Apart from dusty tracks disappearing into the desert, ominous signs warning no fuel or food for hundreds of kilometres and the occasional roadhouse, there is not much to break up the flat, dry plains between Alice and Katherine.
At the (roughly) halfway point in our trip north, at Tennant Creek, we stopped off to check out The Devil’s Marbles – a bunch of interesting rounded rocks that are scattered across the plains.
While there is a stream of camper trailers and caravans, motorhomes and 4×4’s travelling the outback, the blacktop belongs to the road trains.
These massive beasts are up to 60 metres long, they are on a deadline and they mean business. We treated them with the respect that they deserved.
One of the great joys of travelling with no particular timeframe or set itinerary is that every now and then you stumble across unexpected magic camp spots, where you can stay as long as you want. One such place was Longreach Waterhole near the small town of Elliot on The Newcastle Waters. It is a long, narrow billabong, teaming with water birds and raptors.
Once we had soaked up enough of that vibe, we headed on up the road …we were almost in The Top End! A quick detour to quirky Daly Waters for the obligatory Barra Burger and Beer and an overnighter and swim in the hot springs at Mataranka, then…
We were getting closer and closer to the Equator with every kilometre, and when we finally drove into Katherine and got out of Leo, a wall of hot air hit us. We had arrived in TTE!!
I was very keen to see Katherine Gorge, so leaving Dee relaxing under a shady tree, I set off on a long walk along the gorge rim on a lovely sunny morning. By mid-day I was a long way from Leo with no shade and temperatures in the mid 30’s. No wonder I didn’t see any other hikers. At least I got some good views and photos of the gorge.
While we were attempting to adjust to the hot temperatures up here, we were faced with another issue that was threatening to negatively impact on our enjoyment of this part of The Territory. We had arrived smack bang in the middle of school holidays and the height of the Grey Nomad migration. The campgrounds and caravan parks were very crowded and very expensive.

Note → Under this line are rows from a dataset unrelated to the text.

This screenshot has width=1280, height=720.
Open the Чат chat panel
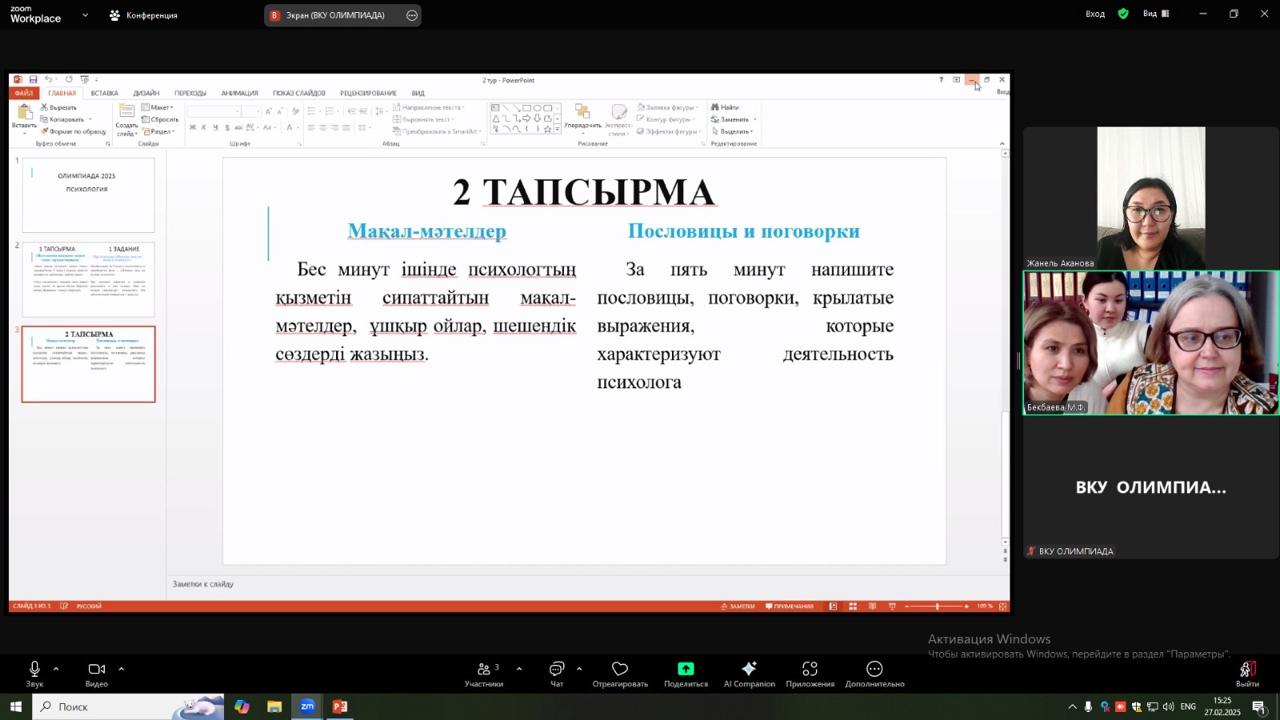coord(557,670)
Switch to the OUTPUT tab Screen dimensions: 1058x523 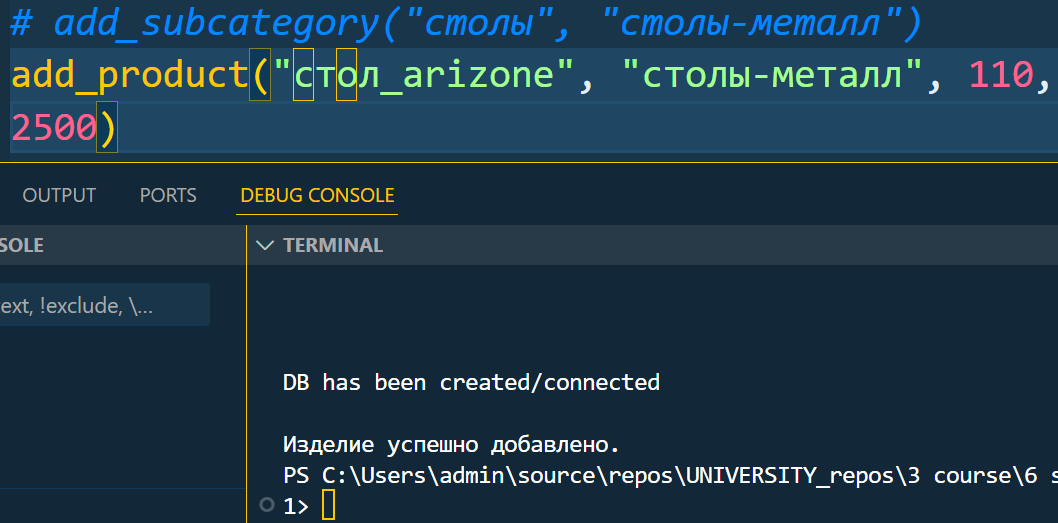(x=59, y=196)
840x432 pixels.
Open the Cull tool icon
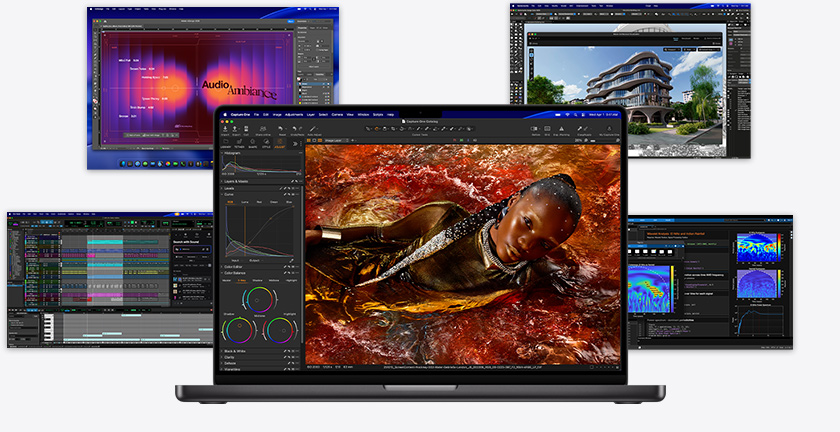coord(246,129)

After poring over maps during many strategy meetings, we decided to head to Daly River, just south of Litchfield National Park. Turned out to be a great decision. We stayed a week at a lovely spot on the river called Lee & Jenny’s Bush Camp. We had our own shady, private spot at a very reasonable price from which we could do day trips to explore the surrounding areas. The river looked very inviting for a dip, till I looked a bit closer. Maybe a cold shower would be better!
Litchfield National Park is stunning, a landscape shaped by water and time, culturally rich and steeped in history. After reading about it for many years, we were excited to see it for ourselves. A short drive from our Daly River campsite there was a great 4×4 track through the southern section of the park that not many people get to see. The first pleasant surprise for us were the beautiful waterholes of Surprise Creek. Time to jump in and cool down!
One of the attractions Litchfield National Park is famous for, is the variety and abundance of termite mounds, some so big they even dwarfed Leo!
There are hundreds of different species of termites in Australia, all with different architectural styles. One of the most interesting and clever species are the builders of the magnetic termite mounds that face north/south to avoid the midday heat. We had lots of fun checking them out.
We also got to indulge in a bit of retail therapy – this being the biggest town we had been in for ages.
Even though there was still large chunks of The Territory to see, it was time to turn the rig west and head for Western Australia. The Kimberly was calling us.